Solution to Kaggle's Dogs vs. Cats Challenge using Convolutional Neural Networks
Dogs vs. cats challenge [1] from Kaggle ended in Jan 2014 but it is still extremely popular for getting started in deep learning. This is because of two main reasons: the data set is small (25,000 images taking up about 600MB), and it is relatively easy to get a good score.
There are many many online articles discussing on how pre-process data , design a CNN model and finally train the model. So, in this post I am not going to discuss the implementation details. Instead, I am simply going to report my results using a custom designed model and transfer learning. I used Tensorflow and tf.keras with Python and it is available from my Exploring Deep Learning repository [2] at Github.
Learning using a Custom Model
Note that this is my best attempt and not the first attempt. I used four blocks of 2D convolution layers followed by max pooling. In the end, I used two dense layers and a softmax layer as output. I also used dropout layers and image augmentation. The exact command line for training this model is:
TrainCNN.py --cnnArch Custom --classMode Categorical --optimizer Adam --learningRate 0.0001 --imageSize 224 --numEpochs 30 --batchSize 16 --dropout --augmentation --augMultiplier 3
The CNN model is given below:
---------------------------------------------------------------
Model: "Custom"
---------------------------------------------------------------
Layer (type) Output Shape Param #
conv2d (Conv2D) (None, 224, 224, 32) 896
max_pooling2d (MaxPooling2D) (None, 112, 112, 32) 0
conv2d_1 (Conv2D) (None, 112, 112, 64) 18496
max_pooling2d_1 (MaxPooling2 (None, 56, 56, 64) 0
conv2d_2 (Conv2D) (None, 56, 56, 128) 73856
max_pooling2d_2 (MaxPooling2 (None, 28, 28, 128) 0
conv2d_3 (Conv2D) (None, 28, 28, 256) 295168
max_pooling2d_3 (MaxPooling2 (None, 14, 14, 256) 0
flatten (Flatten) (None, 50176) 0
dense (Dense) (None, 512) 25690624
dense_1 (Dense) (None, 256) 131328
dense_2 (Dense) (None, 2) 514
===============================================================
Total params: 26,210,882
Trainable params: 26,210,882
Non-trainable params: 0
---------------------------------------------------------------
The above model was trained on 15,000 (7,500 each for dogs and cats) randomly chosen images from the Kaggle data set and validated with a separate 5,000 (2,500 each for dogs and cats) images. The model achieved 94% accuracy after 24 epochs. It took about 4 hours of training on my PC with NVidia GeForce GTX 1050 with 2GB of RAM.
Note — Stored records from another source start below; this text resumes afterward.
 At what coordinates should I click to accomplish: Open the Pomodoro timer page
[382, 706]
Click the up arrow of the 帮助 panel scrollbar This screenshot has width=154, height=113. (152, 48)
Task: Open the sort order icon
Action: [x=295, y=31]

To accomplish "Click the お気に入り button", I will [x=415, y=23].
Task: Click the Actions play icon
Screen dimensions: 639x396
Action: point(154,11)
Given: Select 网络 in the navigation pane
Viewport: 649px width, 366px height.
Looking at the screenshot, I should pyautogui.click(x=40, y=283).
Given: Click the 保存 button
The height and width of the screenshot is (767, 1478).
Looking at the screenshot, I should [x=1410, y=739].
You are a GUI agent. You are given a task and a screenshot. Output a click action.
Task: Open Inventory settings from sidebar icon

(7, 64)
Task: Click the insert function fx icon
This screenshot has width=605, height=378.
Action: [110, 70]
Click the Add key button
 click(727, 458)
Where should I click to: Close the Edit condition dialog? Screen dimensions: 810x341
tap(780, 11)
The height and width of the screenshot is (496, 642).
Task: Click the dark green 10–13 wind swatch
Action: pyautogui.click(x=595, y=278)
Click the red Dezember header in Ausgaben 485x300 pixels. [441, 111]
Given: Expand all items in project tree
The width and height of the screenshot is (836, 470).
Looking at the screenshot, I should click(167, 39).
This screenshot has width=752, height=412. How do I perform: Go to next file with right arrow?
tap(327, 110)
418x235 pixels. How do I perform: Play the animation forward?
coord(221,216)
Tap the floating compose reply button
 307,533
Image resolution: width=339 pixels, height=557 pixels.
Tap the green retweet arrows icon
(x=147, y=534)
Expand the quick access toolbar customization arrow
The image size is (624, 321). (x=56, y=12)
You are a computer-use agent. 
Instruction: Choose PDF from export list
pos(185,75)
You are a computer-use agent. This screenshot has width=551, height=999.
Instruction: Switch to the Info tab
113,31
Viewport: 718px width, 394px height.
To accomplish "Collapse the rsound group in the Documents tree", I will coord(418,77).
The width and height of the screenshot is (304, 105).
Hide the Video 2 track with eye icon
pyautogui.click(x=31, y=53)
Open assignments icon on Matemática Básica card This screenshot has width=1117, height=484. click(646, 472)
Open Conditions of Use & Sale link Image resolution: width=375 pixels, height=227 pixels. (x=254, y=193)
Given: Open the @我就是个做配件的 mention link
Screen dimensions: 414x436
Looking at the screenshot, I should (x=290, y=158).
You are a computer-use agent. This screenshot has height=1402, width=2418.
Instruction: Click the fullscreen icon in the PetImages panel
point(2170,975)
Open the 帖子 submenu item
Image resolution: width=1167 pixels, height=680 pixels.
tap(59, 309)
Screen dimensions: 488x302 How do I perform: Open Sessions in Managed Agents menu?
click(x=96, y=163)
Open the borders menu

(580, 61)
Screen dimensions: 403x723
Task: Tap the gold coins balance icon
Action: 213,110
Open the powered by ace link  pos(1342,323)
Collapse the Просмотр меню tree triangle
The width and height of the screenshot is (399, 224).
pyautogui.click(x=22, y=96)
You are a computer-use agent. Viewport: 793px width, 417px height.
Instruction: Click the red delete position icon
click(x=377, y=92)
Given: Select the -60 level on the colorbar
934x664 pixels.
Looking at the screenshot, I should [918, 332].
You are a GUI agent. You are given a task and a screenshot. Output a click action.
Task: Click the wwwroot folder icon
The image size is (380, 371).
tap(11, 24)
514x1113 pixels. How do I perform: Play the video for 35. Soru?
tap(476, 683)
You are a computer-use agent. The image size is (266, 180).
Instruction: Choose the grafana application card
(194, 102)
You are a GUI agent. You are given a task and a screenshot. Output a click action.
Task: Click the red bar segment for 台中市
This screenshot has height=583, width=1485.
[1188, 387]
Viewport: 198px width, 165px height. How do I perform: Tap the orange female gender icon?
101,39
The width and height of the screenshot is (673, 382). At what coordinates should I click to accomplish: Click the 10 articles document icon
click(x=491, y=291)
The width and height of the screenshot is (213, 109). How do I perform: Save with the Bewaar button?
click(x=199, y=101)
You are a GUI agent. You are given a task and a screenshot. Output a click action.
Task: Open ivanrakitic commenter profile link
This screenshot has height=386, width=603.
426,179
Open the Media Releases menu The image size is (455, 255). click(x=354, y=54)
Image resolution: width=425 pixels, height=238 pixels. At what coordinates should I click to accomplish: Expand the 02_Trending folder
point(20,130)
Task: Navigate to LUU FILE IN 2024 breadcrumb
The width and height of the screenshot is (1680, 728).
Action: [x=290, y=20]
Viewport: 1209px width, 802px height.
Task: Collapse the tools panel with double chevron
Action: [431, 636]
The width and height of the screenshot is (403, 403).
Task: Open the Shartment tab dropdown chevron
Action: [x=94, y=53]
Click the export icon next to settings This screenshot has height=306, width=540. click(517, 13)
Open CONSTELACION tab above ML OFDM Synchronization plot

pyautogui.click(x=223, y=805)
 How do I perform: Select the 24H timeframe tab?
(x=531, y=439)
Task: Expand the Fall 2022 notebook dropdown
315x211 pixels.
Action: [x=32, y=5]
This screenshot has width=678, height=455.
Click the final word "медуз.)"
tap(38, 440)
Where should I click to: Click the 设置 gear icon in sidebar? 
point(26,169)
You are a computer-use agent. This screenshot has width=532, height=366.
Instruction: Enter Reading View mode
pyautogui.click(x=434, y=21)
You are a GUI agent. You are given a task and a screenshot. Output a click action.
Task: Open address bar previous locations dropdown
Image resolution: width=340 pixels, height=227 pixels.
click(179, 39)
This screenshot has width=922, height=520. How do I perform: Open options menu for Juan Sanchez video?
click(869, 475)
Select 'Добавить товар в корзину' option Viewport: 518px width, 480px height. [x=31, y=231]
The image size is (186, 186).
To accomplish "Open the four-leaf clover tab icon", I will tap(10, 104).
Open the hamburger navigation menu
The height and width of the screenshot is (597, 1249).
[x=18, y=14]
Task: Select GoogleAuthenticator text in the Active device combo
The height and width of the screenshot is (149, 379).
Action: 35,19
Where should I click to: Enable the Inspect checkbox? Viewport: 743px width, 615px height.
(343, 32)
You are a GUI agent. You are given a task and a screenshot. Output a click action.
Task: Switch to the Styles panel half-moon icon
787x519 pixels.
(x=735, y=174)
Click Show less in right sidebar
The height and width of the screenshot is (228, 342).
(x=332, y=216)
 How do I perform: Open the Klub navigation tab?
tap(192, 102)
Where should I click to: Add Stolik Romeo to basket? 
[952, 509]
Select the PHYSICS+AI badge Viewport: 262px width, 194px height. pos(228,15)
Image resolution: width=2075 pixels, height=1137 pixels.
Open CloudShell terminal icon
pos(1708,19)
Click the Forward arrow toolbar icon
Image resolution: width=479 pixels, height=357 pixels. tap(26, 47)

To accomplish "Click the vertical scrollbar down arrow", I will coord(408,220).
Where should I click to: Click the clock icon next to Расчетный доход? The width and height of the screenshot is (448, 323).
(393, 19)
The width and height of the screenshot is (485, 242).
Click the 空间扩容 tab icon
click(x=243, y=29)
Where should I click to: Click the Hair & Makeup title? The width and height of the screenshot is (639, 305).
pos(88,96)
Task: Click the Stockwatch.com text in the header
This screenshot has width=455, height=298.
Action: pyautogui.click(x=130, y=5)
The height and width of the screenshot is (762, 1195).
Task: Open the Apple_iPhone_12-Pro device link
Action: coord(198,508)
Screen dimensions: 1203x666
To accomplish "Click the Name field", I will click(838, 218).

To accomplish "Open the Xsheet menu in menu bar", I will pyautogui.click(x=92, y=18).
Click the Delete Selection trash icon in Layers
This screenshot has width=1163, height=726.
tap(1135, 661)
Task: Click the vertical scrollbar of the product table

Cross-entropy loss for training and validation and the classification
accuracy for training and validation using a custom CNN model.
Transfer Learning using VGG16 Model
For the second part, I used the VGG16 model with imagenet weights without the top layer and a custom denser layers at the end. Similar to the previous step, I used dropout layers and image augmentation. The exact command line for training this model is:
TrainCNN.py --cnnArch VGG16 --classMode Categorical --optimizer Adam --learningRate 1e-5 --imageSize 224 --numEpochs 30 --batchSize 25 --dropout --augmentation --augMultiplier 3
The CNN model is given below:
---------------------------------------------------------------
Model: "VGG16"
---------------------------------------------------------------
Layer (type) Output Shape Param #
===============================================================
vgg16 (Model) (None, 7, 7, 512) 14714688
flatten (Flatten) (None, 25088) 0
dense (Dense) (None, 512) 12845568
dense_1 (Dense) (None, 256) 131328
dense_3 (Dense) (None, 2) 514
===============================================================
Total params: 27,692,104
Trainable params: 12,977,410
Non-trainable params: 14,714,688
---------------------------------------------------------------
The above model was trained on the same dataset as the custom model above and it achieved an accuracy of 98% after 11 epochs. Clearly, this model is far more efficient and more accurate then the custom designed model.

Cross-entropy loss for training and validation and the classification accuracy
for training and validation using a transfer learning from VGG16 model.